Inertial Navigation System (INS) mechanization.

This module provides strapdown INS mechanization equations for navigation, including: - INS state representation (position, velocity, attitude) - Strapdown mechanization equations (NED and ECEF frames) - Coning and sculling corrections for IMU data - Gravity and transport rate computations - Attitude integration using quaternions

References

[1]

D. Titterton and J. Weston, “Strapdown Inertial Navigation Technology”, 2nd ed., IEE, 2004.

[2]

P. Groves, “Principles of GNSS, Inertial, and Multisensor Integrated Navigation Systems”, 2nd ed., Artech House, 2013.

[3]

10. Farrell, “Aided Navigation: GPS with High Rate Sensors”, McGraw-Hill, 2008.

class pytcl.navigation.ins.INSState(position, velocity, quaternion, time)

Bases: NamedTuple

Inertial Navigation System state.

position

Position in geodetic coordinates [latitude (rad), longitude (rad), altitude (m)].

Type:

ndarray

velocity

Velocity in NED frame [vN, vE, vD] (m/s).

Type:

ndarray

quaternion

Attitude quaternion [qw, qx, qy, qz] from body to NED frame (scalar-first).

Type:

ndarray

time

Time associated with this state (seconds).

Type:

float

position: ndarray[tuple[Any, ...], dtype[floating]]

Alias for field number 0

velocity: ndarray[tuple[Any, ...], dtype[floating]]

Alias for field number 1

quaternion: ndarray[tuple[Any, ...], dtype[floating]]

Alias for field number 2

time: float

Alias for field number 3

property latitude: float

Geodetic latitude in radians.

property longitude: float

Geodetic longitude in radians.

property altitude: float

Altitude above ellipsoid in meters.

property velocity_north: float

North velocity in m/s.

property velocity_east: float

East velocity in m/s.

property velocity_down: float

Down velocity in m/s.

property dcm: ndarray[tuple[Any, ...], dtype[floating]]

Direction cosine matrix from body to NED frame.

euler_angles()

Get Euler angles (roll, pitch, yaw) in radians.

Returns:

euler – [roll, pitch, yaw] in radians, ZYX convention.

## Set problem 1
Answer these questions from the INS documentation.
(a) In which frame does the INSState store velocity?
(b) Which field number does the time field alias?
(c) Which convention do the Euler angles returned by euler_angles() follow?
## Set problem 2
Reproduce the INS documentation between "D. Titterton and" and "Artech House, 2013.", inclusive.
Rely solely on the INS documentation.

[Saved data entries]
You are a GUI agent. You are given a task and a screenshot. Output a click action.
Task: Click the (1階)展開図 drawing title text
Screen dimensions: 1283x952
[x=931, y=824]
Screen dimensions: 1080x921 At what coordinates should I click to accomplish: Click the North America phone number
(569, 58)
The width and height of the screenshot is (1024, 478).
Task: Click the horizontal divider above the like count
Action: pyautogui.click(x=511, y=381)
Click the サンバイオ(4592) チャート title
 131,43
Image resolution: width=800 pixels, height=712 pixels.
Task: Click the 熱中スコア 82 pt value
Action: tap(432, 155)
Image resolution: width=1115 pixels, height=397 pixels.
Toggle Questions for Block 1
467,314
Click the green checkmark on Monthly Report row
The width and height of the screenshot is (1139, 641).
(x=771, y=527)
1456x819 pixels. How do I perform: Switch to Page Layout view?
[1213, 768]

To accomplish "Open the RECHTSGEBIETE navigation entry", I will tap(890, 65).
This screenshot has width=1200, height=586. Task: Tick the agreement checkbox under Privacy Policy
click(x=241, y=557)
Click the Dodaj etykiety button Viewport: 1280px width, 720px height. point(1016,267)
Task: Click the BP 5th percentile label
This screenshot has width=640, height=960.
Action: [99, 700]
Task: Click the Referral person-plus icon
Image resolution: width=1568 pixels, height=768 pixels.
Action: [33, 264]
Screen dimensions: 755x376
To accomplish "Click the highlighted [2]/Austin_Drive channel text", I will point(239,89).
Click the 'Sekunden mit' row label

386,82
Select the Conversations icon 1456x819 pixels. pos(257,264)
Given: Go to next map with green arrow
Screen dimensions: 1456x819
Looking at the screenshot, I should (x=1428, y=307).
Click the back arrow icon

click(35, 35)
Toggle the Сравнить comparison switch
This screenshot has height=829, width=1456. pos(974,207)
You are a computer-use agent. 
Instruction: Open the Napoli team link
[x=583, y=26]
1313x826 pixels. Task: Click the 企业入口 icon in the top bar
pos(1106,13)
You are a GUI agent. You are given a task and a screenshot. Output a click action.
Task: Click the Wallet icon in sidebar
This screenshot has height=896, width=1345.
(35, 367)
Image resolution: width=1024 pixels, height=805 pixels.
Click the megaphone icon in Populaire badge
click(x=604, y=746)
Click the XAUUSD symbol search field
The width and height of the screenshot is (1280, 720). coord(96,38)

## Correct output 1
(a) The NED frame.
(b) Field number 3.
(c) The ZYX convention.

## Correct output 2
D. Titterton and J. Weston, “Strapdown Inertial Navigation Technology”, 2nd ed., IEE, 2004.

[2]

P. Groves, “Principles of GNSS, Inertial, and Multisensor Integrated Navigation Systems”, 2nd ed., Artech House, 2013.